● INPUT DATA
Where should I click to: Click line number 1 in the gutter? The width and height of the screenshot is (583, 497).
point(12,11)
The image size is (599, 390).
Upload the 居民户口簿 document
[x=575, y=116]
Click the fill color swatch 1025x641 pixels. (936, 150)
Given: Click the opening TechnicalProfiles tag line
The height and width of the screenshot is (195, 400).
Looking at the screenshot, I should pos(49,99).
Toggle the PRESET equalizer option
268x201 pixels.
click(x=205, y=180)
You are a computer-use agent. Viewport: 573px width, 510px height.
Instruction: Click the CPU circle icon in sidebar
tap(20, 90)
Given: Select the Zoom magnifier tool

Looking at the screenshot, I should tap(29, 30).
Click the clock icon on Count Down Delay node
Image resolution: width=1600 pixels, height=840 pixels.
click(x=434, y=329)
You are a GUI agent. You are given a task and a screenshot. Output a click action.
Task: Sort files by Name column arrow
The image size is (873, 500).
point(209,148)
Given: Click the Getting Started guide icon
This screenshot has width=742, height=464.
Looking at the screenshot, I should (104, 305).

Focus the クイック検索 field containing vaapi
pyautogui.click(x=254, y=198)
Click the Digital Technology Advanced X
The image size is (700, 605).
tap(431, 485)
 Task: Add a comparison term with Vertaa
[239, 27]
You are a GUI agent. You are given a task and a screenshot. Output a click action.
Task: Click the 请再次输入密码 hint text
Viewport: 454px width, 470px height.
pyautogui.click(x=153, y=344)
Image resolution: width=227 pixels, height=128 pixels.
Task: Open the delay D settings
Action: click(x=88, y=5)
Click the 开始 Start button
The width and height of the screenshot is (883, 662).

● TASK OBJECTIVE
The full data, repeated exactly, is the only acceptable output.

● ANSWER TO THIS PROBLEM
Where should I click to: Click line number 1 in the gutter? The width and height of the screenshot is (583, 497).
point(12,11)
The image size is (599, 390).
Upload the 居民户口簿 document
[x=575, y=116]
Click the fill color swatch 1025x641 pixels. (936, 150)
Given: Click the opening TechnicalProfiles tag line
The height and width of the screenshot is (195, 400).
Looking at the screenshot, I should pos(49,99).
Toggle the PRESET equalizer option
268x201 pixels.
click(x=205, y=180)
You are a computer-use agent. Viewport: 573px width, 510px height.
Instruction: Click the CPU circle icon in sidebar
tap(20, 90)
Given: Select the Zoom magnifier tool

Looking at the screenshot, I should tap(29, 30).
Click the clock icon on Count Down Delay node
Image resolution: width=1600 pixels, height=840 pixels.
click(x=434, y=329)
You are a GUI agent. You are given a task and a screenshot. Output a click action.
Task: Sort files by Name column arrow
The image size is (873, 500).
point(209,148)
Given: Click the Getting Started guide icon
This screenshot has width=742, height=464.
Looking at the screenshot, I should (104, 305).

Focus the クイック検索 field containing vaapi
pyautogui.click(x=254, y=198)
Click the Digital Technology Advanced X
The image size is (700, 605).
tap(431, 485)
 Task: Add a comparison term with Vertaa
[239, 27]
You are a GUI agent. You are given a task and a screenshot. Output a click action.
Task: Click the 请再次输入密码 hint text
Viewport: 454px width, 470px height.
pyautogui.click(x=153, y=344)
Image resolution: width=227 pixels, height=128 pixels.
Task: Open the delay D settings
Action: click(x=88, y=5)
Click the 开始 Start button
The width and height of the screenshot is (883, 662).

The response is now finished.